Enhance your course and save time and money through naturalization

03 Feb 2022

Enhance your course and save time and money through naturalization

Suppose you’re looking for ways to play your part or take on a more significant role in advancing sustainable golf at your course. In that case, naturalization is a great practice that can result in immediate benefits. 

Whether you’re a greenkeeper/superintendent at a 9-hole course in Scotland or a course manager at a 36-hole facility in Australia, reducing your time and inputs when it comes to course maintenance makes sense. 

How are other courses benefitting? 

Leaving areas of rough unmown is important for several reasons, including:

  • Enabling you to reduce fuel consumption and emissions 
  • Increasing biodiversity, even more significant if your course is in an urban or agricultural area
  • Saving staff time so you can prioritize other work and projects around the course

Nordcenter Golf & Country Club, Finland

The Sustainable Golf ‘Highlights Hub’ (part of this website) has dozens of excellent examples of naturalization in action at courses worldwide. Here are just a few to help get you inspired: 

Craig Hempseed, Estate Manager, Mortonhall Golf Club, uses the OnCourse programme and has this advice for greenkeepers and superintendents looking for ways to do good and save money:

“In 2020, we started looking at ways we could naturalize areas of rough around the course after joining OnCourse and seeing how other clubs were benefitting. GEO Foundation gave us some invaluable advice too and we set about putting a plan in place.
*-*-*
SET EXERCISE:
Reproduce the passage of the golf course naturalization article from "Nordcenter Golf &" to "plan in place.", word for word.
*-*-*
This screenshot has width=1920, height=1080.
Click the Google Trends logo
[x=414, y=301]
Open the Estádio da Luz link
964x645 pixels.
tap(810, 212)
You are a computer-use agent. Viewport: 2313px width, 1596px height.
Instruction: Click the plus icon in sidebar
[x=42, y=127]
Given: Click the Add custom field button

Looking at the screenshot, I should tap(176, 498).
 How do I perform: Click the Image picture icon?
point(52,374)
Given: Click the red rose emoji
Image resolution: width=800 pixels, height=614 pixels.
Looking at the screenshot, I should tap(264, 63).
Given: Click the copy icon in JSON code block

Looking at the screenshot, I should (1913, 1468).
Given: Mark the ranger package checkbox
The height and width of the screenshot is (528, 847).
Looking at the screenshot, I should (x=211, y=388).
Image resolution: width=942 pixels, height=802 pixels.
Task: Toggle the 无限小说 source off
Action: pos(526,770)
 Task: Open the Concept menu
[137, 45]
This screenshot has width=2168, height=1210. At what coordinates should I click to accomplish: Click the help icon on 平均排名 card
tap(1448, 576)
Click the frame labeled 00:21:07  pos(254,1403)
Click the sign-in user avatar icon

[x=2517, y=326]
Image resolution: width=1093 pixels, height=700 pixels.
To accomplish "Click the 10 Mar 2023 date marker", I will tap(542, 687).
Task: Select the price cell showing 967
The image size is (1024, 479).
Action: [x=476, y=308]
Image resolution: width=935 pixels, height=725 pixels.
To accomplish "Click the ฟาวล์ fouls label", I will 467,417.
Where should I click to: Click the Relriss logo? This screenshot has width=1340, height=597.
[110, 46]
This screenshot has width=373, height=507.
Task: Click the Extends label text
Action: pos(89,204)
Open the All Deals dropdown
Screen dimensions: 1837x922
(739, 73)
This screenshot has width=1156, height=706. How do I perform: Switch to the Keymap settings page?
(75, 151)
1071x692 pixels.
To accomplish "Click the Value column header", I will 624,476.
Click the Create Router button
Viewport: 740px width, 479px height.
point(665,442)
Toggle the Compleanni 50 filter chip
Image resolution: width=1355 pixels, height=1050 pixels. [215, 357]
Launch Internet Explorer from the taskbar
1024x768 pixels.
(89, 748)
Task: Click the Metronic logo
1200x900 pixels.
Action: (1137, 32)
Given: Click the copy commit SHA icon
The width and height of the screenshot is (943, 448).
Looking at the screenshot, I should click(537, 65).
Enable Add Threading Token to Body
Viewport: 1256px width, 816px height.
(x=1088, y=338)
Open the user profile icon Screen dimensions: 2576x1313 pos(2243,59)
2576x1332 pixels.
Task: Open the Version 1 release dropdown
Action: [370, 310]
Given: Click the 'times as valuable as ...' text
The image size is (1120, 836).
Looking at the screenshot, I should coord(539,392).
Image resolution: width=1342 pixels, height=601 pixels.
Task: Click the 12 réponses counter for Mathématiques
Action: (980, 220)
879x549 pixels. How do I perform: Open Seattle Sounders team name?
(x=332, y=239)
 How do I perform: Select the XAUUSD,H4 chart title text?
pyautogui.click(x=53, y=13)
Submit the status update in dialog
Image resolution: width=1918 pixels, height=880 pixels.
*-*-*
EXERCISE RESULT:
Nordcenter Golf & Country Club, Finland

The Sustainable Golf ‘Highlights Hub’ (part of this website) has dozens of excellent examples of naturalization in action at courses worldwide. Here are just a few to help get you inspired: 

Craig Hempseed, Estate Manager, Mortonhall Golf Club, uses the OnCourse programme and has this advice for greenkeepers and superintendents looking for ways to do good and save money:

“In 2020, we started looking at ways we could naturalize areas of rough around the course after joining OnCourse and seeing how other clubs were benefitting. GEO Foundation gave us some invaluable advice too and we set about putting a plan in place.